Physicians treat 1 to 2 million animal bites per year - between 5 to 19% are inflicted by cats. Because cat teeth are long and slender, they are more likely to cause puncture wounds (as opposed to dog bites which tend to cause avulsions, lacerations, or crush wounds). Many people also suffer scratches due to cat claw injuries. Most people who present to physicians are concerned about rabies, tetanus, or wound infection. Women are 1.5 to 2x more likely to be bitten by a cat than are men. The opposite is true for dog bites.

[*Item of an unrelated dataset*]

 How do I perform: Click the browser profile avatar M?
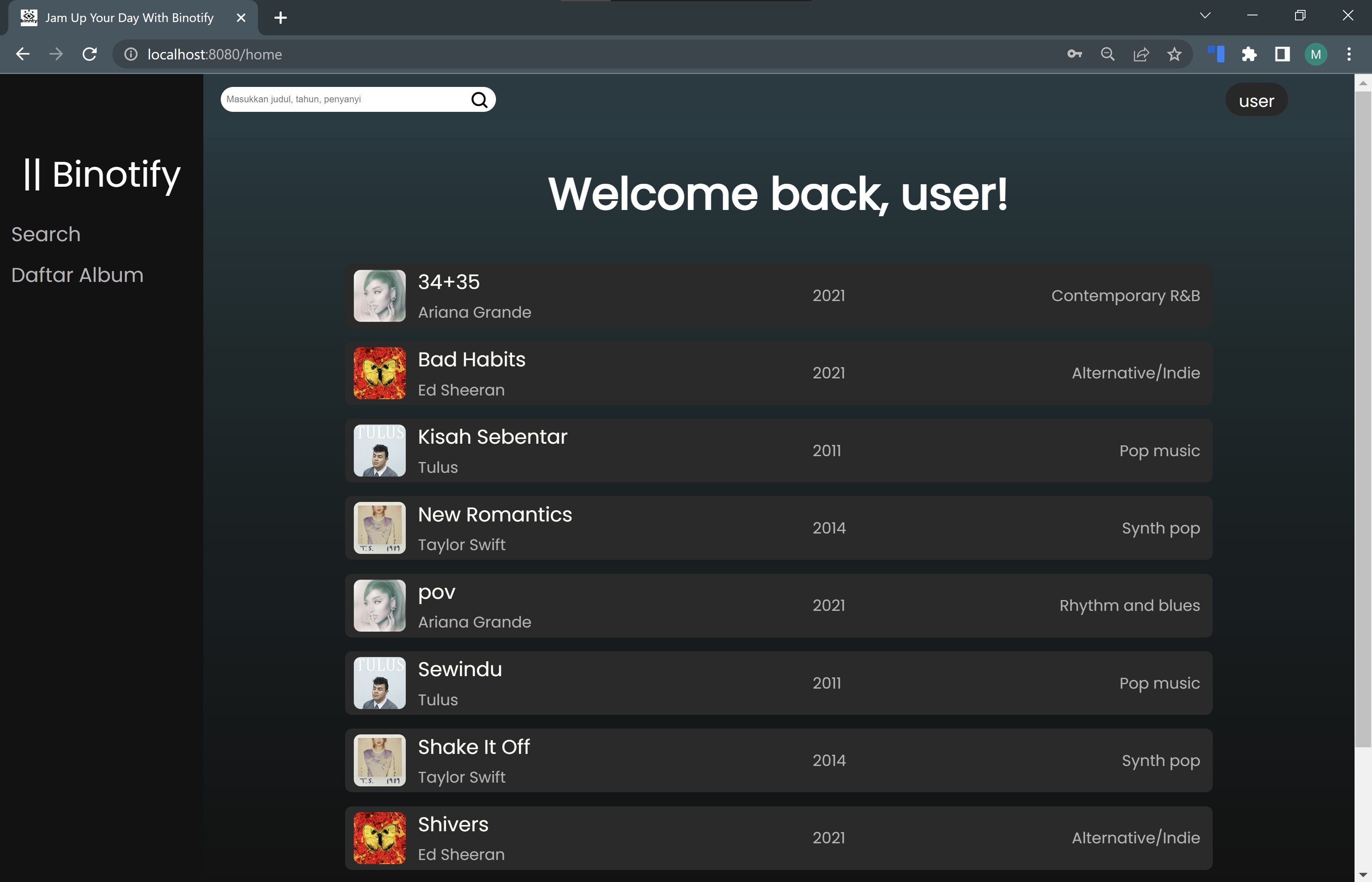click(1315, 54)
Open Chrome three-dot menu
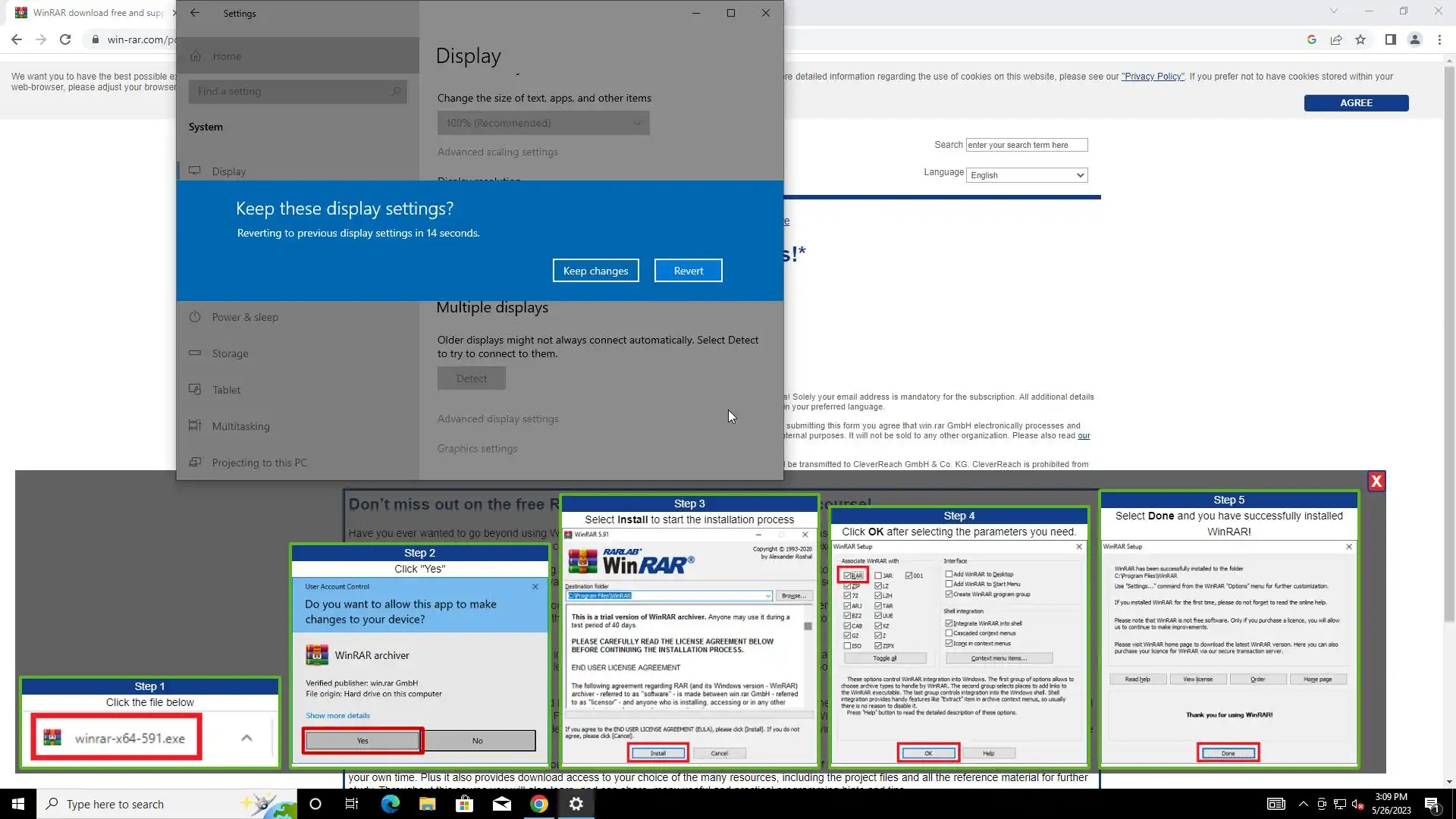 tap(1439, 39)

Risk Factors for Infection:

Immunosuppression, age >50, delay in treatment of >10 hours, wound site (hand and lower ext. > head/neck and runk), wound type (puncture > lacerations/abrasions), wound depth (full thickness > partial thickness).

Incidence of Infection:

Varies between studies from 15% to 80% of all bites.

Microbiology:

Wounds are ususally polymicrobial. Pasteurella multicoda is a gram negative aerobe found in more than 50% of cat bite wounds. It typically causes a cellulitis which develops in less than 24 hours and may cause fever and purulent discharge. Osteomyelitis, septic arthritis (esp. in patients with joint prostheses), resp. infection, meningitis, peritonitis, and sepsis (esp. in pts. with chronic liver dz.) have been reported. Other organisms leading to wound infection include Staphylococcus sp., Streptococcus sp., Enterobacter sp., Acinetobacter sp., and Neisseria sp. Tularemia has also been rarely reported after a cat bite, usually in rural areas where cats feed off rabbits and rodents. Tularemia should be considered in patients who develop pulmonary infections or who do not respond to initial therapy with penicillin or one of its derivatives.

Management:

The rabies vaccination status of the cat should be obtained. If the patient has not had a tetanus booster within the past 5 years, this should be given. The wound should be debrided if necessary and should be cleaned with povidone-iodine solution and irrigated with normal saline under pressure (e.g., with syringe and ngiocath). If the wound is obviously infected or is high-risk the patient should be treated with oral antibiotics. The drug of choice is amoxicillin-clavulanate (Augmentin). Alternative choices are penicillin V, doxycycline, or IM ceftriaxone. If the infection is serious enough to require admission and IV treatment, the drug of choice is cefoxitin. Alternatives include ampicillin-sulbactam, ticarcillin-clavulanate, or ceftriaxone.